Alberto Ezcurra Medrano was an Argentine historian and nationalist activist.

One of the most important thinkers of Argentine Nacionalismo, Ezcurra championed a social order based on Roman Catholicism and corporatist economics. His son Alberto Ezcurra Uriburu would become one of the most important Argentine far-right political figures of the 20th century as a leader of the Movimiento Nacionalista Tacuara.

== Biography ==
Alberto Ezcurra Medrano was born in Buenos Aires in 1909. His family was related to Encarnación Ezcurra, wife of Argentine caudillo Juan Manuel de Rosas and an important political figure of her time.

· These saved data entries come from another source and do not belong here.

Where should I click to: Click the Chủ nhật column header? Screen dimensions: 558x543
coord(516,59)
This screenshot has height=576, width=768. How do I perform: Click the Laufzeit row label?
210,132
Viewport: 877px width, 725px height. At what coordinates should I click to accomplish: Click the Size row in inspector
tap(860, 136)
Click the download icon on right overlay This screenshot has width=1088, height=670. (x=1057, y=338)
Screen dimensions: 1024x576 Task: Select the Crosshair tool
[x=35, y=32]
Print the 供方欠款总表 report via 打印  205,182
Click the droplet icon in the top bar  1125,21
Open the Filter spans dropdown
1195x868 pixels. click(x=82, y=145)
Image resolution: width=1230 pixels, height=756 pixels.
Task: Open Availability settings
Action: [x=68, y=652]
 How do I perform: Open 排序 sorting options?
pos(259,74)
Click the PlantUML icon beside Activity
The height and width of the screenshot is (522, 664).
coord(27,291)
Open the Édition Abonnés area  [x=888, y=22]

He worked as a history professor at the Colegio Nacional de Buenos Aires and rose to intellectual prominence with his studies about the Argentine Confederation. In 1939 Ezcurra founded the Instituto de Investigaciones Históricas Juan Manuel de Rosas to promote historical revisionism in Argentina.

Ezcurra also stood out as a writer for many nationalist magazines and newspapers like La Nueva República, Baluarte, Crisol and Nueva Política.

He had seven children, of whom three became priests.

== Ideology ==

Ezcurra adhered to Nacionalismo, a loosely defined ideological current which emphasized Catholic religion, medievalist reactionarism, corporatism and authoritarianism. His ideas were close to that of Argentine priest Julio Meinvielle, despite being less pragmatic.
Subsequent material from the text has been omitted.